>> begin Extract to read

In other words, we need to see the archetypes in blogs, the recurring symbols, images, and phrasings, just as we need to see them in Shakespeare's sonnets or Scott Fitzgerald's novels.
The difference here is that most modern bloggers lack the education that enabled Shakespeare and Fitzgerald to invoke those archetypes consciously. Most of us simply imitate the language we hear and read around us. Remember when the Web was new, and everyone felt obliged to post an "Under Construction" sign? We were all just copying the very first Web pioneers, trying to sound like them.
As blogging grows more sophisticated, some writers will become very powerful and evocative indeed; most, however, will go on describing their weekend in Houston or that great party at the Phi Kappa Psi house.

>> end Extract to read

■ **Brief 1**
Decide whether each statement agrees with the passage on blogging, answering yes or no and quoting the deciding words from the passage: (a) Most modern bloggers have the education to invoke archetypes consciously. (b) Early Web users commonly posted an "Under Construction" sign. (c) As blogging grows more sophisticated, most writers will become very powerful and evocative.

>> begin Dataset entries

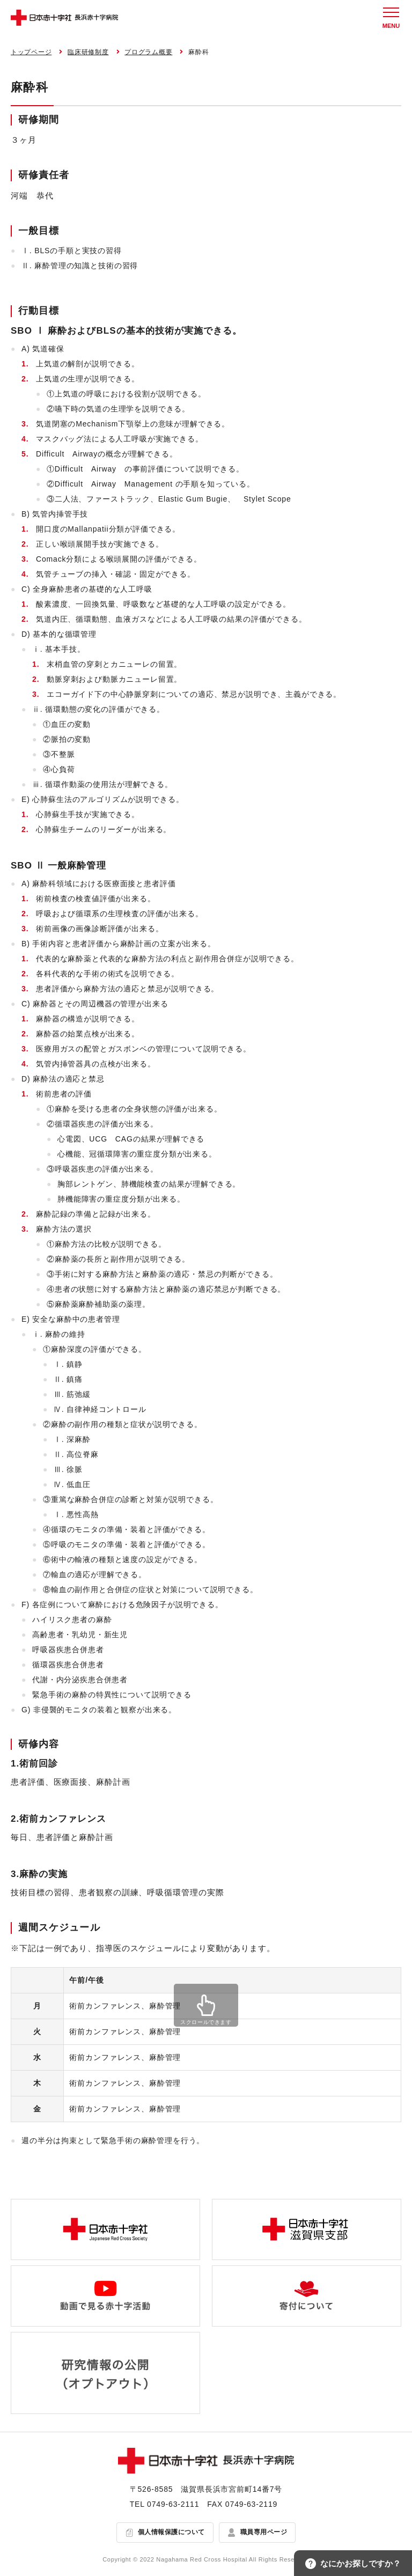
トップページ (31, 52)
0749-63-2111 (173, 2504)
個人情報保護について (171, 2532)
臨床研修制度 (88, 52)
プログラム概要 (148, 52)
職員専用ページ (263, 2532)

>> end Dataset entries

■ **Brief 2**
Rewrite every line of the data records, changing "プログラム概要" to "研修プログラム概要" and keeping everything else the same. Omit the pictures.

■ **Full answer 1**
(a) No: "most modern bloggers lack the education that enabled Shakespeare and Fitzgerald to invoke those archetypes consciously."
(b) Yes: "everyone felt obliged to post an "Under Construction" sign"
(c) No: "some writers will become very powerful and evocative indeed; most, however, will go on describing their weekend in Houston or that great party at the Phi Kappa Psi house."

■ **Full answer 2**
トップページ (31, 52)
0749-63-2111 (173, 2504)
個人情報保護について (171, 2532)
臨床研修制度 (88, 52)
研修プログラム概要 (148, 52)
職員専用ページ (263, 2532)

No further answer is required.